Mas a questão principal para mim não é a criação, e sim a produção. Infelizmente ainda temos resquícios da produção fordista, o q faz com que hajam gastos excessivos. Por exemplo, a cadeira, como vc citou: criar diferentes formas e usar diversos materiais, é valido, pq somos seres humanos com características próprias e particulares. Então eu posso gostar de uma cadeira com características do art nouveau e vc de uma cadeira do movimento the stijl; nossos estilos mudam, então os tipos de produtos q vamos preferir comprar tbm mudam. Porém, o problema e termos 100 produtos diferentes, simplesmente com formatos diferentes, inovando somente a forma. Essa característica existir para diferenciar as marcas, tudo bem, aceitável; mas as vezes uma única empresa faz um mesmo objeto com a mesma função só com uma cara diferente. Isso serve para iludibriar o consumidor e desperdiçar matéria-prima, que acaba gerando tbm mais sucata, afetando mais ainda o meio ambiente.
Oras, porquê então manter esse sistema falho de produção? Por causa do lucro, a resposta é obvia. E isso é uma das coisas q ocasionou essa atual crise e esse desequilíbrio ecológico: produzir demais.
Se um produto sofre um face lift, que parem de produzir então modelos antigos, substituindo aos poucos com os novos. Se quiserem continuar vendendo o produto antigo, atendam por pedidos. Se vendem 100 produtos por mês, produzam somente o necessário para vender com um excedente mínimo como meta para novos compradores, ou ate produzam por encomenda. Uma produção sustentável geraria menos necessidade, menos gastos e menos desperdício.

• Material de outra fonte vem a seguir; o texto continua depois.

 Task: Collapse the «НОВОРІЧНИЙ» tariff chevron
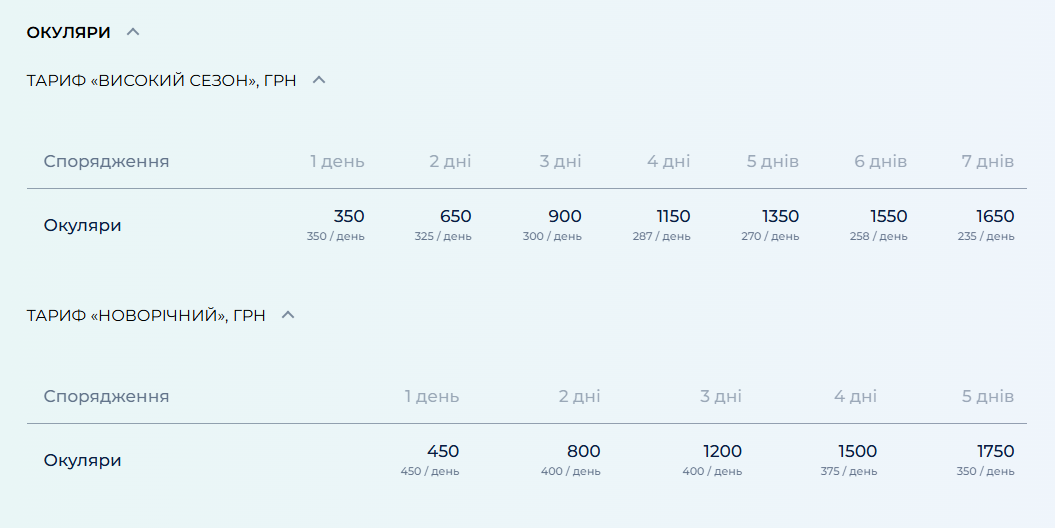[288, 315]
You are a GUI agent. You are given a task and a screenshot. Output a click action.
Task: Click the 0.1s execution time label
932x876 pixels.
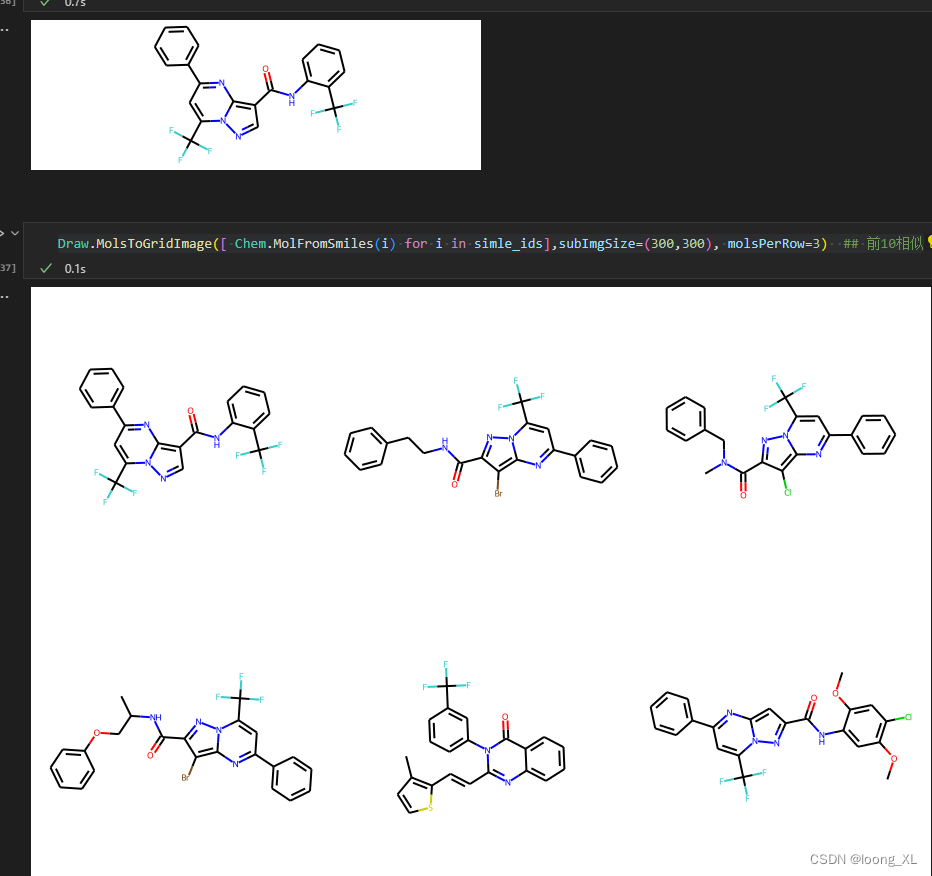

Criar é necessário, mas produzir é evitável. Uma produção consciente, gera um maior lucro para a empresa do que sair gerando produtos de mesma função com simples formas diferentes.
A ênfase no meu texto, além da parte do seu comentário, é também pensarmos nas relações dos objetos para com as pessoas e com os próprios objetos. Estas relações podem nos dizer sobre certas necessidades que nenhum designer possa ter pensado, por isso eu digo que projetar a partir de uma necesidade “não tão necessária” assim é fácil. É supérfluo. E é isso que temos de evitar. Aí sim o consumismo pode obter um novo significado.

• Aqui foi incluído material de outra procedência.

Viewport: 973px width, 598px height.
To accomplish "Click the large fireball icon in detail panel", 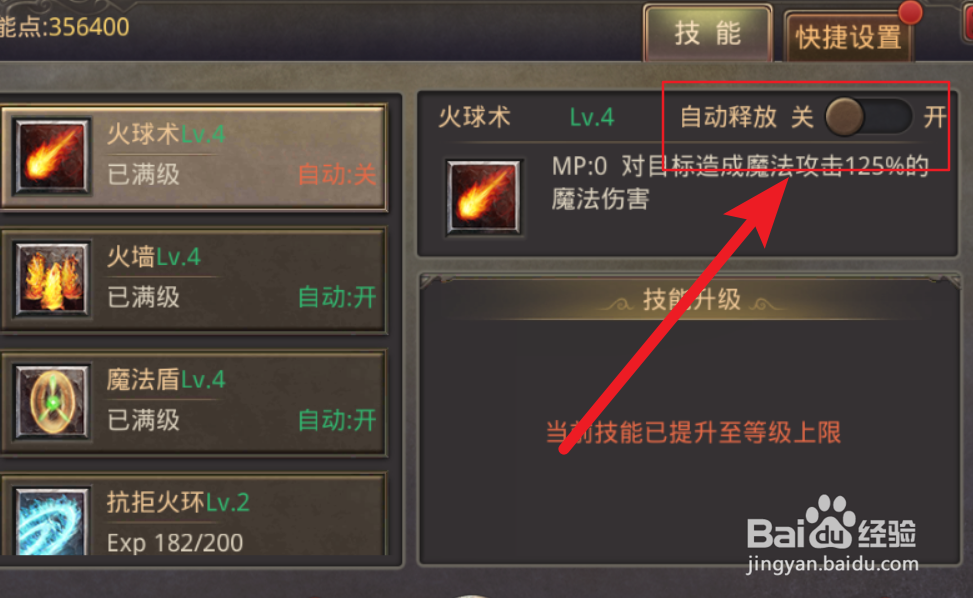I will (483, 197).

Eu lembro de um texto que eu li – postarei aqui qualquer dia – sobre um filósofo alemão tratando o tema objeto/obstáculo. É exatamente isto o meu ponto de partida e o cerne: vamos projetar um objeto útil ou mais um obstáculo para a sociedade?
Bem, fora isso, acho q vc esta correto sim, o meu comentário só foi um acréscimo alias. Criar só para ser um objeto belo, com estética bonita, só e válido se ele realmente for funcional. A velha questão da forma e função. As diversas estéticas dos itens não podem discutir ou negar o q fazem. Ou seja, não adianta fazer um produto com o intuito de suprir um capricho de design e o mesmo não servir para “nada”; acho q esse é o ponto q vc, Alexandre, quer chegar. O q eu acrescentei é justamente q não é so isso q está envolvido; esses “caprichos” acabam tendo danos maiores, como o impacto econômico e ecológico, como citei no meu 1º comentário.